The Diocesan School of Shushi was inaugurated by Catholicos of All Armenians Nerses V Ashtaraketsi on June 22, 1838, with 20 students. However, its financial situation was far from being satisfactory, and as a result, the first teachers worked unpaid.
Given this situation, Catholicos Nerses V was forced to close the school in November 1852, but managed to reopen it three years later, in November 1855. The Diocesan School was handed in 1860 to a board elected by the public, which succeeded in improving its financial situation. This was the sole boys’ secondary school of the diocese, and was maintained through donations, church income, and tuitions.

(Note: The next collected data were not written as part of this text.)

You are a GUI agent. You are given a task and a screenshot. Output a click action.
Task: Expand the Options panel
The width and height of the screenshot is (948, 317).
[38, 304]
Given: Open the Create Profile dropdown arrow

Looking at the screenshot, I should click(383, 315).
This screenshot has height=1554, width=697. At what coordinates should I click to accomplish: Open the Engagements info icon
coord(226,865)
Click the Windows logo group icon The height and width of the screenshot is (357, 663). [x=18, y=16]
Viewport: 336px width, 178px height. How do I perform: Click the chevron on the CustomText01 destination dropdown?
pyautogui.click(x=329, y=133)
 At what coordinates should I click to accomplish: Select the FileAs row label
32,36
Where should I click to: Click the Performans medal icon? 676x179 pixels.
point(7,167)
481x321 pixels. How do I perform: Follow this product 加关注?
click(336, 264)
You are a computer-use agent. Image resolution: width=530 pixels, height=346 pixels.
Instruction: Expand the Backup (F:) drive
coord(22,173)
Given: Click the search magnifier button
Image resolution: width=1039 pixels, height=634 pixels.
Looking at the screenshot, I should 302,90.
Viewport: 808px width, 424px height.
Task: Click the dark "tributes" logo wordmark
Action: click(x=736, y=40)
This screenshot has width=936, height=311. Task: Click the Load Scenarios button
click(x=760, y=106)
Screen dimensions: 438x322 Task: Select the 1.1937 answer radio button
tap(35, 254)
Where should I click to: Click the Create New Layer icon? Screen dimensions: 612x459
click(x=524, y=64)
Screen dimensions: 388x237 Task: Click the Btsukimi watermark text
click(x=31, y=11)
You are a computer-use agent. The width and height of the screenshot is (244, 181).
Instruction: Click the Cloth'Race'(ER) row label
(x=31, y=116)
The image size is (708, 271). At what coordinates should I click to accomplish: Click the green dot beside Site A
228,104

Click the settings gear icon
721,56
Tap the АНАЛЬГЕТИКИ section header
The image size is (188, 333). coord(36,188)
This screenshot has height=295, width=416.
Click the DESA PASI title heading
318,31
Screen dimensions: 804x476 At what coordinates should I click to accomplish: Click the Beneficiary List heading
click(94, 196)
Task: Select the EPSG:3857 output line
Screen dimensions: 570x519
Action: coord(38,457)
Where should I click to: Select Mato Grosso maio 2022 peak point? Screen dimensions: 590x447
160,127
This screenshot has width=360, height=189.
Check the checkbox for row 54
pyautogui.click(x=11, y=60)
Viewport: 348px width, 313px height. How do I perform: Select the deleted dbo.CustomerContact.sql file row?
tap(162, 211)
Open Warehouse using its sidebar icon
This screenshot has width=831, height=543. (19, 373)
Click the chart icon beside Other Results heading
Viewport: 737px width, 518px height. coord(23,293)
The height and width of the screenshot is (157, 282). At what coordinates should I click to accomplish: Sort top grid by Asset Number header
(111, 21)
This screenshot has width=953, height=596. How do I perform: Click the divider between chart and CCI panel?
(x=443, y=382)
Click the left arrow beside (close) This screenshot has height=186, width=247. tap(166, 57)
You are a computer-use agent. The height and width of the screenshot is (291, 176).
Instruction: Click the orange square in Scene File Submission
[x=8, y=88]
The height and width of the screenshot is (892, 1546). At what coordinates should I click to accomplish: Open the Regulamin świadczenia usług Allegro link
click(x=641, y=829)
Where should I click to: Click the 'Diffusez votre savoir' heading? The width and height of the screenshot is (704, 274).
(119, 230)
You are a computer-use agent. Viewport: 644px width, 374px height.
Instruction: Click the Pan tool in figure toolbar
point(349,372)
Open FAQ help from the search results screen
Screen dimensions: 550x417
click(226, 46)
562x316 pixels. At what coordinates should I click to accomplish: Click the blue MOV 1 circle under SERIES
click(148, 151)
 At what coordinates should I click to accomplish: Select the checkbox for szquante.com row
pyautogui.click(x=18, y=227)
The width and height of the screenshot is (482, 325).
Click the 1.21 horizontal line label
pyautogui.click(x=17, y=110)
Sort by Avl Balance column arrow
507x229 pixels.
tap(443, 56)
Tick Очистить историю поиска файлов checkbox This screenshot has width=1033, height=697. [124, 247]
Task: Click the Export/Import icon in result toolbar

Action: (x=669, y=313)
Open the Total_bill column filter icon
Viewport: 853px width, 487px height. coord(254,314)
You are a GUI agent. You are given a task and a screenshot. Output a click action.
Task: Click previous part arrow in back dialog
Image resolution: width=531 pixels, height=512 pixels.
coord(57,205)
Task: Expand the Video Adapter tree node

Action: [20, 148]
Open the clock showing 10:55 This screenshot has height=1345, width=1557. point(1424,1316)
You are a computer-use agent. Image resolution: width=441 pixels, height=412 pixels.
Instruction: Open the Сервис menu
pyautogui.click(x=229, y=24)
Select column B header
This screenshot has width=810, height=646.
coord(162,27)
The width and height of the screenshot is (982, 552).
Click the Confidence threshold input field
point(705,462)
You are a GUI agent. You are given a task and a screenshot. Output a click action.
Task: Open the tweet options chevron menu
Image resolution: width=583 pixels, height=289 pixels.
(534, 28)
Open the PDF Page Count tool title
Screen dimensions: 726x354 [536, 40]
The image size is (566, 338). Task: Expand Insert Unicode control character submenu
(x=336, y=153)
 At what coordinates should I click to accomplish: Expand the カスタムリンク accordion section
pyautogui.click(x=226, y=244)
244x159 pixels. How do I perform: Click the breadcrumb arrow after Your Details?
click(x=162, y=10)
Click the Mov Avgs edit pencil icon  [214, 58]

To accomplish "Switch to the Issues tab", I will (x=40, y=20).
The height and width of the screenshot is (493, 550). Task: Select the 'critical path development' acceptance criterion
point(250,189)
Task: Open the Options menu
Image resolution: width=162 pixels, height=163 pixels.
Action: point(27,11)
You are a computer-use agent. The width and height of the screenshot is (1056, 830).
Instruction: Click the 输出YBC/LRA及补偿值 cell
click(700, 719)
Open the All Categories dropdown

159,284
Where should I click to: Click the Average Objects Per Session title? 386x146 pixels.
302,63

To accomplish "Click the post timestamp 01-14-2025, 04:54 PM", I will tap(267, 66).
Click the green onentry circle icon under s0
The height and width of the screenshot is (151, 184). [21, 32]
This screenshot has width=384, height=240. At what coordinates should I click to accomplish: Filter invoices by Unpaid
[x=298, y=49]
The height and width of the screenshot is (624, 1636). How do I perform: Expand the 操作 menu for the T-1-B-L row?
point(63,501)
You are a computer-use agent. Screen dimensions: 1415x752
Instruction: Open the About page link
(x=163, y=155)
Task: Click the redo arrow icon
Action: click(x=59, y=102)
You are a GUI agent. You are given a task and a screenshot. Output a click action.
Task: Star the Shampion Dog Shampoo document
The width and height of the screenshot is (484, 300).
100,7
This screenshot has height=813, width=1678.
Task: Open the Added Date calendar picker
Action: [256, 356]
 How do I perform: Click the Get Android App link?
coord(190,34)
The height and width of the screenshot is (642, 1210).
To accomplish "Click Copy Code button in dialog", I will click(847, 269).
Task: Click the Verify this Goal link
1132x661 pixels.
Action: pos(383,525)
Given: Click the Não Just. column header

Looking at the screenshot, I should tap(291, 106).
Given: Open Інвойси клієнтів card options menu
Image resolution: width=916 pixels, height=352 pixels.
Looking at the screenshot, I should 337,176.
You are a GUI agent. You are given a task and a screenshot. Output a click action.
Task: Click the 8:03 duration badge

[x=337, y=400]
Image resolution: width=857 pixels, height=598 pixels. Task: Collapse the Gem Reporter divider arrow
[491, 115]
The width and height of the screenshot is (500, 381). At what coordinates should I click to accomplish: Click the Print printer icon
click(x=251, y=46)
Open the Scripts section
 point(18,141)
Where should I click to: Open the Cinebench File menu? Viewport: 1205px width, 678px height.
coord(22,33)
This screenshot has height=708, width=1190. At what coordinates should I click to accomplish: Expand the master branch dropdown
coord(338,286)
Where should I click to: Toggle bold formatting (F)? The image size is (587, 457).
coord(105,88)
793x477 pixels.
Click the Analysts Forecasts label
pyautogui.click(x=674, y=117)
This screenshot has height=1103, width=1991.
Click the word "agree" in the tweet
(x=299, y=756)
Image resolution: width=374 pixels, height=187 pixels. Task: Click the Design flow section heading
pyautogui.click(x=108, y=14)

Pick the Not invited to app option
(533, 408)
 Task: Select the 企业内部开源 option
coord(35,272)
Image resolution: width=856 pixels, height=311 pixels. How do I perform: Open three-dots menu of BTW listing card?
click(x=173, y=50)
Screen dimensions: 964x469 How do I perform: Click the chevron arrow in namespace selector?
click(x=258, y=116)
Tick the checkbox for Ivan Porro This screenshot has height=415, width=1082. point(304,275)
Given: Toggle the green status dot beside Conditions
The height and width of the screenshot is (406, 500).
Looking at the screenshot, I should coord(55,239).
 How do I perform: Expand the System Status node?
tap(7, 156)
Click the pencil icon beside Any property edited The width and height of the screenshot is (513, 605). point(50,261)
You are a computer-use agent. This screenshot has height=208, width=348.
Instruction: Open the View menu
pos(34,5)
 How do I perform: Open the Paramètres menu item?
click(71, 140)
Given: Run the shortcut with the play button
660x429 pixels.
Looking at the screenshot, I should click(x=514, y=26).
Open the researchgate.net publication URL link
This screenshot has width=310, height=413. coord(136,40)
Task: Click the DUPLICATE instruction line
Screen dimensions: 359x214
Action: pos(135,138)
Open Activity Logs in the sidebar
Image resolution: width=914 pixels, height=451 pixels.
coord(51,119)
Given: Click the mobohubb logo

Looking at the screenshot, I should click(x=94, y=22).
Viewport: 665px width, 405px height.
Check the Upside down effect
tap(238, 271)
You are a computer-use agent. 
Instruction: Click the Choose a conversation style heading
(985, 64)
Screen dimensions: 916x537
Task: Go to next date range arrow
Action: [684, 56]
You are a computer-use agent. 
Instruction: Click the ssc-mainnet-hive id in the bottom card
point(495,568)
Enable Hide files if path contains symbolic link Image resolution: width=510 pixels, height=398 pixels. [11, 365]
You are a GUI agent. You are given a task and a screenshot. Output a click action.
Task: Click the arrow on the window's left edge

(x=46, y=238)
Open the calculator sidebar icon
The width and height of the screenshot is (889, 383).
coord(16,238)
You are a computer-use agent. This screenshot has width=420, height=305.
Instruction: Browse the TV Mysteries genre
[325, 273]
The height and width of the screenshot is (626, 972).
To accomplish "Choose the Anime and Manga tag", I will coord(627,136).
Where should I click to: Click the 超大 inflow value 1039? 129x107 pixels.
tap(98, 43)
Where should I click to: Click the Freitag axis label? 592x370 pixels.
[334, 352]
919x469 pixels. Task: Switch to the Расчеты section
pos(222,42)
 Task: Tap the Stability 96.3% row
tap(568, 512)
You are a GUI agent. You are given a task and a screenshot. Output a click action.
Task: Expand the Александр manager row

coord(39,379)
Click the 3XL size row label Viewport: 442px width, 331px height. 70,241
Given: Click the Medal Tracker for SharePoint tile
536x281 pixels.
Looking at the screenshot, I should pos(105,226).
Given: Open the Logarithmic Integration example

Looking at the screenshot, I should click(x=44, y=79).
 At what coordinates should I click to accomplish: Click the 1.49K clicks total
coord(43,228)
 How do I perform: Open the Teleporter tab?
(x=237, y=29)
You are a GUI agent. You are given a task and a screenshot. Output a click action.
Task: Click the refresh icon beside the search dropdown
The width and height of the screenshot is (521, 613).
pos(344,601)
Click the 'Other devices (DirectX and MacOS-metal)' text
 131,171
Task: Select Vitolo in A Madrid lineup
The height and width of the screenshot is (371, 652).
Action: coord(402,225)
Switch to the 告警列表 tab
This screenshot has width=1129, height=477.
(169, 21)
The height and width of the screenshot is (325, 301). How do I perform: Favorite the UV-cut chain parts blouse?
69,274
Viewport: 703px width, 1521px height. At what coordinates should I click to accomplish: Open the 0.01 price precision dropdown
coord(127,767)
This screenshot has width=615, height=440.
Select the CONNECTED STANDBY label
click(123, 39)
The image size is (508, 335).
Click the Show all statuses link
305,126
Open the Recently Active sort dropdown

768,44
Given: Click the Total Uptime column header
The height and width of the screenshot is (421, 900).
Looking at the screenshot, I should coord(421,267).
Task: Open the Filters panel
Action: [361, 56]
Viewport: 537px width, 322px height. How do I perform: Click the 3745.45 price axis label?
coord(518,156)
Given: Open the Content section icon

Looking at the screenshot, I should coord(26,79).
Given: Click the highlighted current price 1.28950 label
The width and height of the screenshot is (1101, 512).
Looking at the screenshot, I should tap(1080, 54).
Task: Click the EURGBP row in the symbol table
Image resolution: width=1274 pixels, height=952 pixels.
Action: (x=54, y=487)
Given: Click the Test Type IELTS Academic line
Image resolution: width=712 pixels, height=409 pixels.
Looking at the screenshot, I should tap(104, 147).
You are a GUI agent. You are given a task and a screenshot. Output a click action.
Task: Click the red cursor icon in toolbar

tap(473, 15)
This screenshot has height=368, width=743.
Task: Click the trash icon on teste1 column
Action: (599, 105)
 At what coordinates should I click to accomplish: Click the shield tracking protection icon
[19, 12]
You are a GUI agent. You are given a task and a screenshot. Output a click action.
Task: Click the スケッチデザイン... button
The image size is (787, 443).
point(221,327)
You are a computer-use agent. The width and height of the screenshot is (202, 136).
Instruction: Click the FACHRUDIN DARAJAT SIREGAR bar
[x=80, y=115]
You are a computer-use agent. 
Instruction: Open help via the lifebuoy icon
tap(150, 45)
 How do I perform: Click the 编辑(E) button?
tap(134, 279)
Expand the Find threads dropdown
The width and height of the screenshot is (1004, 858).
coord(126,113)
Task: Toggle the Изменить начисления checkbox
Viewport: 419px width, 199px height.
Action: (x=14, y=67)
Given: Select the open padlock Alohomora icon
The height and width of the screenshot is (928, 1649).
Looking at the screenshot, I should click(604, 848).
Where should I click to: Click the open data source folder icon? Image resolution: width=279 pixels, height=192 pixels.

The school undertook many changes when Catholicos Mateos I, the successor to Nerses V, designated Petros Shanshian, the former principal of the Nersisian School of Tiflis. Shanshian had writer Perch Proshian as assistant and teacher of Armenian language, literature, and history. The efforts by Shanshian and Proshian resulted in the school’s flourishing. It became a nine-year school and was renamed Yeghishian National Religious School, after the name of Yeghishe, the fifth-century Armenian historian. In 1870, the student body amounted to 158, reaching the figure of 492 by 1893.
Among the famous graduates of the school were writer Muratsan (Grigor Ter Hovhannisian, 1854-1908), historian Leo (Arakel Babakhanian, 1860-1932), Archbishop Garegin Hovsepiants (future Garegin I, Catholicos of the Great House of Cilicia, 1867-1952), revolutionaries Nikol Duman (Nikoghayos Ter Hovhannisian, 1867-1912), Aram Manukian (Sergei Hovhannisian, 1879-1919), and Ishkhan of Van (Nikol Poghosian, 1883-1915).
In 1903, the school was closed by the decree of the Czarist government confiscating the properties belonging to the Armenian Church. Its faculty and students were active participants in the popular outcry against the decree, which ended triumphantly with the return of the properties throughout the empire and the reopening of the school in the fall of 1905. Teachers and students also played an important role in the Armenian self-defense during the Armeno-Tatar conflict of 1905-1907. The school was renovated by principal Avetik Ter Poghosian in 1908-1910, when the number of students was 374. It became a full high school in 1917. However, as no Armenians were left in Shushi after the massacre of 1920 by the Azerbaijanis, the Diocesan School ceased to exist.